(Dataset entries)
• • • • •

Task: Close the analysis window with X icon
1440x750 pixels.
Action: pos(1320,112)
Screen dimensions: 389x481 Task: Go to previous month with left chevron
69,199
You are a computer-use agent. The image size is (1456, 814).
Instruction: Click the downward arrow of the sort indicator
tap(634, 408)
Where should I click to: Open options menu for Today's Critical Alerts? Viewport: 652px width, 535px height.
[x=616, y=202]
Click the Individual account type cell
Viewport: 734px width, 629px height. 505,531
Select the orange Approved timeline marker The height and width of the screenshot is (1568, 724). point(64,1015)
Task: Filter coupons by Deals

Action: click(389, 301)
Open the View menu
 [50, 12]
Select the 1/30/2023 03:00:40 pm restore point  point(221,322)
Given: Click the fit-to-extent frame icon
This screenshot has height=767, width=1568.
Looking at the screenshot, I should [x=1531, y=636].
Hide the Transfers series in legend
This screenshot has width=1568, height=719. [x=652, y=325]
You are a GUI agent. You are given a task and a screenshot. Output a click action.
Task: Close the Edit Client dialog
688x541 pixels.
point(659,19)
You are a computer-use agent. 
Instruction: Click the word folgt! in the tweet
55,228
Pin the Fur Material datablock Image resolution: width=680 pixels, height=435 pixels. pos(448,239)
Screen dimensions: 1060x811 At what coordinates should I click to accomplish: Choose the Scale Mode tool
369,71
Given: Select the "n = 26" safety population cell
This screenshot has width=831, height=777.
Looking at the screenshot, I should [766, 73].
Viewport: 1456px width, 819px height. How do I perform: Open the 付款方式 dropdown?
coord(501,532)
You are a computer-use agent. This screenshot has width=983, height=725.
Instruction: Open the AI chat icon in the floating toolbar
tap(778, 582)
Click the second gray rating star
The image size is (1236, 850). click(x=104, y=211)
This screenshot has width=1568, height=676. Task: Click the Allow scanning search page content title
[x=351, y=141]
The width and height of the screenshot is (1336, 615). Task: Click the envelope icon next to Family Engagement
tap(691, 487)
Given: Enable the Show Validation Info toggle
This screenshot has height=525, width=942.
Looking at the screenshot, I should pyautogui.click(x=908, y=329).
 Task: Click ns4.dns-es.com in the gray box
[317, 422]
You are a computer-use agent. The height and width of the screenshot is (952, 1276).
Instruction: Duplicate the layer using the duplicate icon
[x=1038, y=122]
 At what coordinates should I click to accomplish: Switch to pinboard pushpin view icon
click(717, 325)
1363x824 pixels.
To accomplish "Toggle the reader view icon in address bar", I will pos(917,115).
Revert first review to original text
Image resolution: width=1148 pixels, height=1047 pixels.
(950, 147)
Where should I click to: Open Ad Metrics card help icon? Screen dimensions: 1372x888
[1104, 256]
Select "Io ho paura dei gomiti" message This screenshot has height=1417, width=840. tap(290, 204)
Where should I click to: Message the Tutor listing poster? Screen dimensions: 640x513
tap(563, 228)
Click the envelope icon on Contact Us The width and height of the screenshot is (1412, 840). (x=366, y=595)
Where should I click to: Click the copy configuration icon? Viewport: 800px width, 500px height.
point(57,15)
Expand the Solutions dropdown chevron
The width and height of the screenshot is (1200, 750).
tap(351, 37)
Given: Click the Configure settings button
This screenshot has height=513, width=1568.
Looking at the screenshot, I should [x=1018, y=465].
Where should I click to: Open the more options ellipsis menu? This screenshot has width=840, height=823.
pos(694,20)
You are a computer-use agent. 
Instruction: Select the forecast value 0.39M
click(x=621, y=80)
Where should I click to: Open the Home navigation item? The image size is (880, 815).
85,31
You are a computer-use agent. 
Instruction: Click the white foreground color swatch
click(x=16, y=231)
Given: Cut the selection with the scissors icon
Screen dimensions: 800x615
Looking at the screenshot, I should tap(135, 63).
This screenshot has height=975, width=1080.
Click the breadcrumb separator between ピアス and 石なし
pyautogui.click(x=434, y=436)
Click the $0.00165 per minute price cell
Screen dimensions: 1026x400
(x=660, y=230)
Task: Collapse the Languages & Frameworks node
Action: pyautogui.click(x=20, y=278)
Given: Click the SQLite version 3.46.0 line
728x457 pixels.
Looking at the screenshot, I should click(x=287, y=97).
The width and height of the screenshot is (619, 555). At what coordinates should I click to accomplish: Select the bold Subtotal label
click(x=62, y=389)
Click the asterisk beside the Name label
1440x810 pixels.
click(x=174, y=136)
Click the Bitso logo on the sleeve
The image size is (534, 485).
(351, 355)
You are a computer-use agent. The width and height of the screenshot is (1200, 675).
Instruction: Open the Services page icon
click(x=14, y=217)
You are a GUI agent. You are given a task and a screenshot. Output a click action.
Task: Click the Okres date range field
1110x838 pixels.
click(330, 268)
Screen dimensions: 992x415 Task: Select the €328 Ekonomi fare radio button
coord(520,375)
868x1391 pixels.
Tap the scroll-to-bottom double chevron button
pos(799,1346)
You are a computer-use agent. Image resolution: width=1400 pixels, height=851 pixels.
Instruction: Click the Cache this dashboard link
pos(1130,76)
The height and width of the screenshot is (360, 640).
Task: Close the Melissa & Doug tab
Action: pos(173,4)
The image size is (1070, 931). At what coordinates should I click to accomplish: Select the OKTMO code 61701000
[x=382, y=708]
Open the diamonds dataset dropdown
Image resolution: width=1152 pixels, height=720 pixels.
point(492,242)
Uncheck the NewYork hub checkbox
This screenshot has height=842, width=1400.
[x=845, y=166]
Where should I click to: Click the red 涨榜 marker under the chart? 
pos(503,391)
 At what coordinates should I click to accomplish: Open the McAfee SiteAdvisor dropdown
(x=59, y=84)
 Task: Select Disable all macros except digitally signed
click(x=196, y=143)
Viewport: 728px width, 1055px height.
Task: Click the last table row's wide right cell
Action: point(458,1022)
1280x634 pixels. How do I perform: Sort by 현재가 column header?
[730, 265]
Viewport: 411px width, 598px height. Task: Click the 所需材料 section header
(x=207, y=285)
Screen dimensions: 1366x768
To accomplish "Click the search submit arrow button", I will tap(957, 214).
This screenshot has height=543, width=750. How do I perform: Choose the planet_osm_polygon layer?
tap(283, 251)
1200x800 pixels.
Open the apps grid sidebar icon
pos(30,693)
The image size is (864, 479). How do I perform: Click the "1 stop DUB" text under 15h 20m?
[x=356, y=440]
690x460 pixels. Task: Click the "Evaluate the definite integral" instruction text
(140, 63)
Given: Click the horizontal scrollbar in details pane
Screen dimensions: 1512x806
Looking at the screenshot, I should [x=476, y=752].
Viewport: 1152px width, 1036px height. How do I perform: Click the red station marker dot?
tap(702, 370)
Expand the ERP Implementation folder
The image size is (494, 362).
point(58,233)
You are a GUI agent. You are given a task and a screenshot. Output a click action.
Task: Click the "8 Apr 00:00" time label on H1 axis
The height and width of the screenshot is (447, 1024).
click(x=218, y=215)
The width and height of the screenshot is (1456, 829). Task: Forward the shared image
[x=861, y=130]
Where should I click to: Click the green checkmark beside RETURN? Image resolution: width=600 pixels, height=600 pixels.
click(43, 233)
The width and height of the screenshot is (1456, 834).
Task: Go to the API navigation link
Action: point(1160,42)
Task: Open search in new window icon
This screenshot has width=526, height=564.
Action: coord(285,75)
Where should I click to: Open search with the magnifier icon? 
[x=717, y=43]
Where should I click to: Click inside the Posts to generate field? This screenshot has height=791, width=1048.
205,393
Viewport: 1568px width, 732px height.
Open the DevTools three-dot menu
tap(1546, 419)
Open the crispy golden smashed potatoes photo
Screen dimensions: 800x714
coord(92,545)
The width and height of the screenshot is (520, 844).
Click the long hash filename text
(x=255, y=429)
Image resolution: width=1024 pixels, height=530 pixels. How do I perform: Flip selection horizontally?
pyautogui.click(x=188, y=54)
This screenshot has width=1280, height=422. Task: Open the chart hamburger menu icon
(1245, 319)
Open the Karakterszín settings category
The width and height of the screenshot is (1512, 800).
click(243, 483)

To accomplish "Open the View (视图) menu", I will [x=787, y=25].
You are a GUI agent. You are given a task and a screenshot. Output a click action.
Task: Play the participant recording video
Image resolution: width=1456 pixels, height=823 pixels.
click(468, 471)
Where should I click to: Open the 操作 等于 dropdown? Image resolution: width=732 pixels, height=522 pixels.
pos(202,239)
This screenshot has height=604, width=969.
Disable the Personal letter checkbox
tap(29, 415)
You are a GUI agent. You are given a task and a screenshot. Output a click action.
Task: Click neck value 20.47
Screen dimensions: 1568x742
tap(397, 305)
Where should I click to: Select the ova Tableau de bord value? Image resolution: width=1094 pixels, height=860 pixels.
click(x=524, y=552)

• • • • •

TASK TO COMPLETE
Set out, exactly as written, the lines from the line with "Task: Open search in new window icon" to the last line of the records, inclusive, and only those lines.

EXPECTED ANSWER
Task: Open search in new window icon
This screenshot has width=526, height=564.
Action: coord(285,75)
Where should I click to: Open search with the magnifier icon? 
[x=717, y=43]
Where should I click to: Click inside the Posts to generate field? This screenshot has height=791, width=1048.
205,393
Viewport: 1568px width, 732px height.
Open the DevTools three-dot menu
tap(1546, 419)
Open the crispy golden smashed potatoes photo
Screen dimensions: 800x714
coord(92,545)
The width and height of the screenshot is (520, 844).
Click the long hash filename text
(x=255, y=429)
Image resolution: width=1024 pixels, height=530 pixels. How do I perform: Flip selection horizontally?
pyautogui.click(x=188, y=54)
This screenshot has width=1280, height=422. Task: Open the chart hamburger menu icon
(1245, 319)
Open the Karakterszín settings category
The width and height of the screenshot is (1512, 800).
click(243, 483)

To accomplish "Open the View (视图) menu", I will [x=787, y=25].
You are a GUI agent. You are given a task and a screenshot. Output a click action.
Task: Play the participant recording video
Image resolution: width=1456 pixels, height=823 pixels.
click(468, 471)
Where should I click to: Open the 操作 等于 dropdown? Image resolution: width=732 pixels, height=522 pixels.
pos(202,239)
This screenshot has height=604, width=969.
Disable the Personal letter checkbox
tap(29, 415)
You are a GUI agent. You are given a task and a screenshot. Output a click action.
Task: Click neck value 20.47
Screen dimensions: 1568x742
tap(397, 305)
Where should I click to: Select the ova Tableau de bord value? Image resolution: width=1094 pixels, height=860 pixels.
click(x=524, y=552)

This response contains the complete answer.